Copy exactly the lines of the records below, and only those lines, beginning with the line that contains "Image resolution: width=1398" and ending with the line that contains "Task: Click the blue plus add-page button".

Records drawn from a dataset
=== Section Start ===
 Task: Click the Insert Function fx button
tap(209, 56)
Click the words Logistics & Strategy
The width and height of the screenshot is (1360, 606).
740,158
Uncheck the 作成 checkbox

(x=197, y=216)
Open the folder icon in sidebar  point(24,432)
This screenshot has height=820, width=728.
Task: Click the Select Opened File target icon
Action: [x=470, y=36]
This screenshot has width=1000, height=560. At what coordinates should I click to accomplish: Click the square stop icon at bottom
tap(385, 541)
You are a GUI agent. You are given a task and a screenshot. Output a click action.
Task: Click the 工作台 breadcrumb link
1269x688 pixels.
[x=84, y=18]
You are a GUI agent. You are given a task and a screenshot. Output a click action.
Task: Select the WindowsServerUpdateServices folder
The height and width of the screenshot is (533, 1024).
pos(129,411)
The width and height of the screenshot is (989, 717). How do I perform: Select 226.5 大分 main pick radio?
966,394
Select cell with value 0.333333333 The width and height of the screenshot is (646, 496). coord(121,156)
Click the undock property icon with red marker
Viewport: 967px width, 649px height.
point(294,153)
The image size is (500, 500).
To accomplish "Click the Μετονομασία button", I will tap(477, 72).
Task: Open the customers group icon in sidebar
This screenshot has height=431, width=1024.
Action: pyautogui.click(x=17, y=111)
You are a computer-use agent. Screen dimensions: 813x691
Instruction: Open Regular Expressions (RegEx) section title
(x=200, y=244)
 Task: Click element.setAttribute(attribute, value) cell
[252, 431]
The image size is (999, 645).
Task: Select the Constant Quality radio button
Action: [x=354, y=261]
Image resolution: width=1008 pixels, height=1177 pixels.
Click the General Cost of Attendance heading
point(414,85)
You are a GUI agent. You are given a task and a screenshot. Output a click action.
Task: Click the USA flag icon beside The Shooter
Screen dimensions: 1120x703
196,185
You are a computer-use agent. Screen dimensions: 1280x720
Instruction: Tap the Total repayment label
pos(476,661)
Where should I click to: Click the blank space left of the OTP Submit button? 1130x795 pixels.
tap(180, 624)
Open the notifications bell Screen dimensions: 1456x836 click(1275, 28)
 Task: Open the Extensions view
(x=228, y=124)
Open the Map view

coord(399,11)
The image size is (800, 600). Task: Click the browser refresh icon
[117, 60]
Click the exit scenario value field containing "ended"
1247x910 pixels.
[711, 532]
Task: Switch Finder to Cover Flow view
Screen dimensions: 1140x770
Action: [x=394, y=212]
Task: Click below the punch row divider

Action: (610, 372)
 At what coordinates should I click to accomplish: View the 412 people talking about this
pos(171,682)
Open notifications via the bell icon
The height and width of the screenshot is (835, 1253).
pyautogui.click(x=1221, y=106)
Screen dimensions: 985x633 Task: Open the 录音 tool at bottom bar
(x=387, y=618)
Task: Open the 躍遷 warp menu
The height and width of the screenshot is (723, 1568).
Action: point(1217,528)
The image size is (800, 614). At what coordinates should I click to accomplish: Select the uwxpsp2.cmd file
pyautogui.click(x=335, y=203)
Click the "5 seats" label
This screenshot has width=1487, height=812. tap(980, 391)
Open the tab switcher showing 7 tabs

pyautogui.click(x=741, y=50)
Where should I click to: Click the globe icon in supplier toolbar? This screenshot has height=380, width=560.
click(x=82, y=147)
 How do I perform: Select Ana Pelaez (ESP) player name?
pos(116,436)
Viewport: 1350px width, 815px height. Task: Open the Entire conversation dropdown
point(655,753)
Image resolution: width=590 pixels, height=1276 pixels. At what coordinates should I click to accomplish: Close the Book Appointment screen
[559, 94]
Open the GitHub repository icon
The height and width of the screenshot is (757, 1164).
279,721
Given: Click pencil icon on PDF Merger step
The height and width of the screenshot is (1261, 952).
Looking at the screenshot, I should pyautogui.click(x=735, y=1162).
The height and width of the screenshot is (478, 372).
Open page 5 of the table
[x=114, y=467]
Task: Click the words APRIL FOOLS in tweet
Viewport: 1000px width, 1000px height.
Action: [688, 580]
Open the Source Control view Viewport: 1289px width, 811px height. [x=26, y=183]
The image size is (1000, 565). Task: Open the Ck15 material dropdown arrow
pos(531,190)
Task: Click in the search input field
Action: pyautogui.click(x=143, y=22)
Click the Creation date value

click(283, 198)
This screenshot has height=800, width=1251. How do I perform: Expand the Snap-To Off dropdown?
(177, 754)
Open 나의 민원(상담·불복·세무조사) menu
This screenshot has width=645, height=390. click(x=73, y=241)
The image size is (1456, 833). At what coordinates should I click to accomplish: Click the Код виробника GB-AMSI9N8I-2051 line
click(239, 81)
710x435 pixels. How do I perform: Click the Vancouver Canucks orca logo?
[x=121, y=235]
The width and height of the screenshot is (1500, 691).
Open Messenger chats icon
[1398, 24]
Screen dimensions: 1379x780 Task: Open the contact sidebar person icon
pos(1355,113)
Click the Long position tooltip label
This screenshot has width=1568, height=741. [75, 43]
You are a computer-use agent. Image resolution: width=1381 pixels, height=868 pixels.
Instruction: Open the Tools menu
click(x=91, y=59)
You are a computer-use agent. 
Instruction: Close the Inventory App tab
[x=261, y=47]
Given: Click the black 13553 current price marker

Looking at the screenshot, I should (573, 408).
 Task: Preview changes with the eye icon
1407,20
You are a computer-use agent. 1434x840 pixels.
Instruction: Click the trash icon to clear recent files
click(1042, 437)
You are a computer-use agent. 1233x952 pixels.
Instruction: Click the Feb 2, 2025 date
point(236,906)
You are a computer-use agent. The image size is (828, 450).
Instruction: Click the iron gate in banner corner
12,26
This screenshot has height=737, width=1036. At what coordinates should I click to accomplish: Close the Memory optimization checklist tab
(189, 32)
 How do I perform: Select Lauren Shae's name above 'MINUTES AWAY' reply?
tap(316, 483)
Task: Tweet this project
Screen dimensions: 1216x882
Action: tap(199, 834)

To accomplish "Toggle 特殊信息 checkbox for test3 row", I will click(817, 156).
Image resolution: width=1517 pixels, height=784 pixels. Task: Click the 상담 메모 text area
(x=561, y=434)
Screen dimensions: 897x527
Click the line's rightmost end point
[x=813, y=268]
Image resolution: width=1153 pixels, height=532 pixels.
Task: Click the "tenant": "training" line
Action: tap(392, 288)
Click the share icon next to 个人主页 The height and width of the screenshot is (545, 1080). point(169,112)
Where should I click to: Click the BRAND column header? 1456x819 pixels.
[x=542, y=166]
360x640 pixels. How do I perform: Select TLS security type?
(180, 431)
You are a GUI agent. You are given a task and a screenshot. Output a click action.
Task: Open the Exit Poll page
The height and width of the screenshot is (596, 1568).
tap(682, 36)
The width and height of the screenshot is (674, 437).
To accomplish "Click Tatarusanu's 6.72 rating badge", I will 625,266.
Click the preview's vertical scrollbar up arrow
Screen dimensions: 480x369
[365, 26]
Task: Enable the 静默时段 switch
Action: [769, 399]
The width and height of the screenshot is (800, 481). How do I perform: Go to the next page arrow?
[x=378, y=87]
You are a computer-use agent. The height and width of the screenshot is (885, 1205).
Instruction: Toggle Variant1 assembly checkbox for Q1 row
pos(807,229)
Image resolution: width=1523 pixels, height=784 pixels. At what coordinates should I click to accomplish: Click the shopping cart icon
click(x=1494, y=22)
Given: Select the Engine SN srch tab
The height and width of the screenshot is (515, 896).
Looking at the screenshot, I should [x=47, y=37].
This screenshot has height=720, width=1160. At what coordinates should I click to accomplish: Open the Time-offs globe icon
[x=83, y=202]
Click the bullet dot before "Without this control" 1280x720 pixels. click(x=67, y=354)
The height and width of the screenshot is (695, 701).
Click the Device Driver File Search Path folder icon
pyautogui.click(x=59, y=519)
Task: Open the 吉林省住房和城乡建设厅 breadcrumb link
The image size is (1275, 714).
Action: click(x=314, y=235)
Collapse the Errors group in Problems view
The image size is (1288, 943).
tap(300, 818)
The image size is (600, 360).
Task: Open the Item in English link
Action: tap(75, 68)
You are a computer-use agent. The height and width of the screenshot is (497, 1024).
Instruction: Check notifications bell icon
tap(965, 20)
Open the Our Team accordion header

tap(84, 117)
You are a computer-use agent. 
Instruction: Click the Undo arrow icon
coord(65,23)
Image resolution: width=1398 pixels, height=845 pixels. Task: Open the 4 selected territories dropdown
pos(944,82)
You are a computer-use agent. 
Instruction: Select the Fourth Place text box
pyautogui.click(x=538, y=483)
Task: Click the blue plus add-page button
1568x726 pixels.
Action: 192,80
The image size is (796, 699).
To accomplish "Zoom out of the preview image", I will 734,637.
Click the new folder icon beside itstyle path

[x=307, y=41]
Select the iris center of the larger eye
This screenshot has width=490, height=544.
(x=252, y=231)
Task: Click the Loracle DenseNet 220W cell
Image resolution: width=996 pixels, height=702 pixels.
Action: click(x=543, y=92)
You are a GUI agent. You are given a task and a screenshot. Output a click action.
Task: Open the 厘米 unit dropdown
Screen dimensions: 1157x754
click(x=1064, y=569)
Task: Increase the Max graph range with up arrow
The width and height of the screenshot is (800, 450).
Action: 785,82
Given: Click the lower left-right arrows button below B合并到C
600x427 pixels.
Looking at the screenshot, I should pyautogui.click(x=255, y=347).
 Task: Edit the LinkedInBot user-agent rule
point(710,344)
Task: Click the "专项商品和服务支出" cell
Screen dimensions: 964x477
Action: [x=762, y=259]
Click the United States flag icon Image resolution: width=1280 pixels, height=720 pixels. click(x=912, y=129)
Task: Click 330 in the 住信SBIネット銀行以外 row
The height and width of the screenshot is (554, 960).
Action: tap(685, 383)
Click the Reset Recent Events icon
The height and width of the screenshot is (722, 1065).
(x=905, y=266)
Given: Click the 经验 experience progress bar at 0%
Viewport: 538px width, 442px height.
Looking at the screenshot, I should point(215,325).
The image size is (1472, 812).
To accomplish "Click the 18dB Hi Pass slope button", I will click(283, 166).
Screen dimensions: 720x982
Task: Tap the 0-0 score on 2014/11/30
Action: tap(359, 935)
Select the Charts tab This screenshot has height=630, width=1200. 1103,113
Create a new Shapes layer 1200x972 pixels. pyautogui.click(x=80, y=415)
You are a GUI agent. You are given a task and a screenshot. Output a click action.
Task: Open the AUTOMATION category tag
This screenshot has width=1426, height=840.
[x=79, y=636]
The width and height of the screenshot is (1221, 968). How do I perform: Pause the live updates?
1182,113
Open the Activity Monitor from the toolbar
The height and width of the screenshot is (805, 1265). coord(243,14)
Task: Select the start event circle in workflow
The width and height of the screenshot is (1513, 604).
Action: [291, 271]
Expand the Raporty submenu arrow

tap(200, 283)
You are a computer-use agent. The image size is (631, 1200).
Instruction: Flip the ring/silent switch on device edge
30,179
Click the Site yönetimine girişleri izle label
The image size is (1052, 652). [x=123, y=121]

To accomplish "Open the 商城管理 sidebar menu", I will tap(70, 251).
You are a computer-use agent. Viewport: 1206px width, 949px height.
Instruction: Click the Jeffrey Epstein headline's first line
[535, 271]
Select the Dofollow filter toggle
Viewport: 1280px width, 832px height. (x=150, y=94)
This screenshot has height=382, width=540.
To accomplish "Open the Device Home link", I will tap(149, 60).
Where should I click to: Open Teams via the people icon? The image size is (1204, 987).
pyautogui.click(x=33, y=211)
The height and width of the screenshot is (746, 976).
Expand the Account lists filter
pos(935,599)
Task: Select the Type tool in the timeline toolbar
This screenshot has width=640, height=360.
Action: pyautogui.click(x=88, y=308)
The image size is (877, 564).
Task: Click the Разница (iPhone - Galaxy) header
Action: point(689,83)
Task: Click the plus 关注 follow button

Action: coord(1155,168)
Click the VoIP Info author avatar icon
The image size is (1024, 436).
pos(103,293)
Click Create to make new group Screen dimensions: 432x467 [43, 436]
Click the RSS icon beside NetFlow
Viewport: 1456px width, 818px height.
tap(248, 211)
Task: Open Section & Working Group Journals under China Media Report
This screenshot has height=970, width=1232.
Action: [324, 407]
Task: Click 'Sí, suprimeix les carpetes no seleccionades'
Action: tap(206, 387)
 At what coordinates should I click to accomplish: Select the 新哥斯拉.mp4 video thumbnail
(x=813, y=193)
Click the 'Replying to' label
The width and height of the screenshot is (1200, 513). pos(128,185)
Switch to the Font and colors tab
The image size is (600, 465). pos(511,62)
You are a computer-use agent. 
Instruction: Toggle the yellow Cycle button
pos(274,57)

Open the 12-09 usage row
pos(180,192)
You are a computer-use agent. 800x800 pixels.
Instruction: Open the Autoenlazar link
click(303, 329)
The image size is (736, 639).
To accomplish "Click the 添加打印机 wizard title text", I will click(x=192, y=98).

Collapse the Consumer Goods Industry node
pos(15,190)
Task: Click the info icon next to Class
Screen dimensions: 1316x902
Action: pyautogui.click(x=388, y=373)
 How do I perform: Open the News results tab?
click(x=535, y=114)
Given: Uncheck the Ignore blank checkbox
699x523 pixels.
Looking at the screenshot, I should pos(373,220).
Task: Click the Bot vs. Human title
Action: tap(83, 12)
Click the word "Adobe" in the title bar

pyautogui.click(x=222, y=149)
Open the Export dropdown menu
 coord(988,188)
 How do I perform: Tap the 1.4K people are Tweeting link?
=== Section End ===
> _SOLUTION_:
Image resolution: width=1398 pixels, height=845 pixels. Task: Open the 4 selected territories dropdown
pos(944,82)
You are a computer-use agent. 
Instruction: Select the Fourth Place text box
pyautogui.click(x=538, y=483)
Task: Click the blue plus add-page button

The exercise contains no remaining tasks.